Colorectal cancer (CRC) accounts for about 11% of all incident cancers in Switzerland with approximately 4000 new cases annually. Although survival is high when the cancer is detected at an early stage (90% 5-year survival rate for localized disease), only about 40% of all cases are diagnosed at an early stage. The presence of other chronic diseases at the time of diagnosis additionally affects the life expectancy of the patients, which, in turn, is – at least in theory – an important characteristic for treatment choice of the physician and the patient. Co-morbidity is defined as the co-existence of at least two chronic conditions or impairments in the same person. The Charlson co-morbidity index (CCI) is one of the most commonly used indices with respect to cancer. It has been developed with the aim of classifying co-morbid conditions that might alter the risk of mortality for use in longitudinal studies. Previous studies have shown that colorectal cancer patients with two or more co-morbidities have statistically significantly reduced survival compared to patients without co-morbidities, but most studies have been hospital-based, were small, confined to specific types of treatment, or were not able to examine whether the association between co-morbidity and survival was equally strong for all CRC stages.

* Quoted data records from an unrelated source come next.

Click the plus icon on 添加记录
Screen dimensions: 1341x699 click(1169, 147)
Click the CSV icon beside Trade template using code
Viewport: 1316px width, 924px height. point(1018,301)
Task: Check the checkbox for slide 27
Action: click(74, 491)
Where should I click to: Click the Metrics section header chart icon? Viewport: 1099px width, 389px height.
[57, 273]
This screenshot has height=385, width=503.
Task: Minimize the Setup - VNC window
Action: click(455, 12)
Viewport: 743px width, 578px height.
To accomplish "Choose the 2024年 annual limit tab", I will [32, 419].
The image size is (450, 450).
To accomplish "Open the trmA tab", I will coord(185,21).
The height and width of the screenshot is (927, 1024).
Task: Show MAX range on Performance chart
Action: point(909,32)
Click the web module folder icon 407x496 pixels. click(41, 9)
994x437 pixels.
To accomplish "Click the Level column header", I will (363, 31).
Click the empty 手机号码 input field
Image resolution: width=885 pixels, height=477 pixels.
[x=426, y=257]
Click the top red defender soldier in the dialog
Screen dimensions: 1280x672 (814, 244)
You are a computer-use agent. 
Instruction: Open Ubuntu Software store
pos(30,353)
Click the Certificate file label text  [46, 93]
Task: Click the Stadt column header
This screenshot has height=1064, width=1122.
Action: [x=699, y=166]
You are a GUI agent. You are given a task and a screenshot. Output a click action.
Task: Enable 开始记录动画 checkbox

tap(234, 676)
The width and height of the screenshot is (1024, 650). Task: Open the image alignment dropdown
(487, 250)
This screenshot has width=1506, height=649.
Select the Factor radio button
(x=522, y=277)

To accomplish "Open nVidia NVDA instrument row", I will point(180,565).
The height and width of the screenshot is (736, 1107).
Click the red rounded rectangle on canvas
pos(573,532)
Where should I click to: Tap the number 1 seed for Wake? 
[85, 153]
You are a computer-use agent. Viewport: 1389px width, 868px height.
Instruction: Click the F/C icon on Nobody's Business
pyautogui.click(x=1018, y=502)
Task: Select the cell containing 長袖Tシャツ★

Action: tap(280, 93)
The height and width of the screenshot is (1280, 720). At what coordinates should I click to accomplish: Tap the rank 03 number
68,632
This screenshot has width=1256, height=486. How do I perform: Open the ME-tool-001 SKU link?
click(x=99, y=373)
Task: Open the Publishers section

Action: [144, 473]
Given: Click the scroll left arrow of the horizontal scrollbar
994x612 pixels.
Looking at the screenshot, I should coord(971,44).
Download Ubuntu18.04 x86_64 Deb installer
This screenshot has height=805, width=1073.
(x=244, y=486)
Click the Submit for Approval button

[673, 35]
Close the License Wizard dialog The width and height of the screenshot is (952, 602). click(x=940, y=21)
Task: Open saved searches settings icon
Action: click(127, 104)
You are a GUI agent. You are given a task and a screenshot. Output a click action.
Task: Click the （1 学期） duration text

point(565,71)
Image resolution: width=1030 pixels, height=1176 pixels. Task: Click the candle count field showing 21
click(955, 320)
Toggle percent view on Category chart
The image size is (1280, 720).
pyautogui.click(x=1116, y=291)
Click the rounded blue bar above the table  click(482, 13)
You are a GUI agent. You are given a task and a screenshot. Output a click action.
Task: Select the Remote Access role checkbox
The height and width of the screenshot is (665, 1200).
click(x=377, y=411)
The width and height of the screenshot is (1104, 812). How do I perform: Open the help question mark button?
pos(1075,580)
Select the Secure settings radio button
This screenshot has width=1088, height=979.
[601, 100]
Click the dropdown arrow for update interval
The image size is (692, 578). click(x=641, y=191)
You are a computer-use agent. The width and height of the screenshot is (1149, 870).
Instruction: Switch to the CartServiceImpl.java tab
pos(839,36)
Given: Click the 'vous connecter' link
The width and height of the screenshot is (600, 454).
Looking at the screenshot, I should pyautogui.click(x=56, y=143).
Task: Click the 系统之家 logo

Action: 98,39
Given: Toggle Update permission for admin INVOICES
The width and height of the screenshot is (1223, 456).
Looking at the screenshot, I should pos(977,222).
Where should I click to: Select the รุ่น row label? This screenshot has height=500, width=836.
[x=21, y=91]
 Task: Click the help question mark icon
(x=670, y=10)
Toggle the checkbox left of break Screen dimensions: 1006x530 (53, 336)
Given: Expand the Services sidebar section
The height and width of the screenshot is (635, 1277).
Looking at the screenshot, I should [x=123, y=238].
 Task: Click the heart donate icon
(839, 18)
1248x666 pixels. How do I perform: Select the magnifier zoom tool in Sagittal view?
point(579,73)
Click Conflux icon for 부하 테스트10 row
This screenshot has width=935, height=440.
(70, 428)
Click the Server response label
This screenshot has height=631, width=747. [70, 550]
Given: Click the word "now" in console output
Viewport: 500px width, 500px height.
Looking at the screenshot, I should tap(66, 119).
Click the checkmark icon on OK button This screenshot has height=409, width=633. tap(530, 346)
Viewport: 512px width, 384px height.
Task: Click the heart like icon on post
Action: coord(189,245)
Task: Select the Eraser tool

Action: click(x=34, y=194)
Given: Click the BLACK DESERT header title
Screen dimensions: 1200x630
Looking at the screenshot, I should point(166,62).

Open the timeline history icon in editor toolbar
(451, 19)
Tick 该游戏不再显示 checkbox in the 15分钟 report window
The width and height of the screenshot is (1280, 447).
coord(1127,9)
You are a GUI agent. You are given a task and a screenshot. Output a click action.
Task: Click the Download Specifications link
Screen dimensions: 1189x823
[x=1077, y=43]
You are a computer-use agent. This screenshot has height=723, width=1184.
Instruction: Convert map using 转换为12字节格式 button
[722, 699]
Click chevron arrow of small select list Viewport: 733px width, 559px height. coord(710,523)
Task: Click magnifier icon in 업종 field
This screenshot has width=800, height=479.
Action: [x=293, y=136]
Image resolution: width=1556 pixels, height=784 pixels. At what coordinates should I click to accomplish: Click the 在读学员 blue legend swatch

The aim of this study is to examine the association of pre-diagnosis co-morbidities on survival after CRC diagnosis in patients of the Zurich Cancer Registry diagnosed in 2000/2001. The Zurich Cancer Registry was established in 1980 with the aim of collecting information on the diagnosis of cancer among inhabitants of the canton Zurich. The Zurich Cancer Registry is the largest registry in Switzerland with almost 7000 new cases per year. The cancer registry routinely collects information on type of cancer, name, date of birth, sex, place of residence, stage of the disease, information on treatment, and information on survival of the patient for selected types of cancer. Information on co-morbidities will be obtained from records from the hospitals, in which the patients have been treated. Including approximately 2000 CRC cases, Cox proportional-hazards regression will be used to estimate the hazard ratio (HR) and 95% confidence interval (CI) of death from causes other than CRC, all causes, or CRC, adjusting for age and pathologic stage. In addition, we will use relative survival models to estimate excess mortality among these patients, which has not yet been used to examine the effect of co-morbidities on survival of CRC patients. The Cancer Registry Zurich offers the opportunity to examine the association between co-morbidities and mortality in CRC patients in detail because of its long-standing collection of data and its collection of cases from a variety of hospitals with different patient characteristics.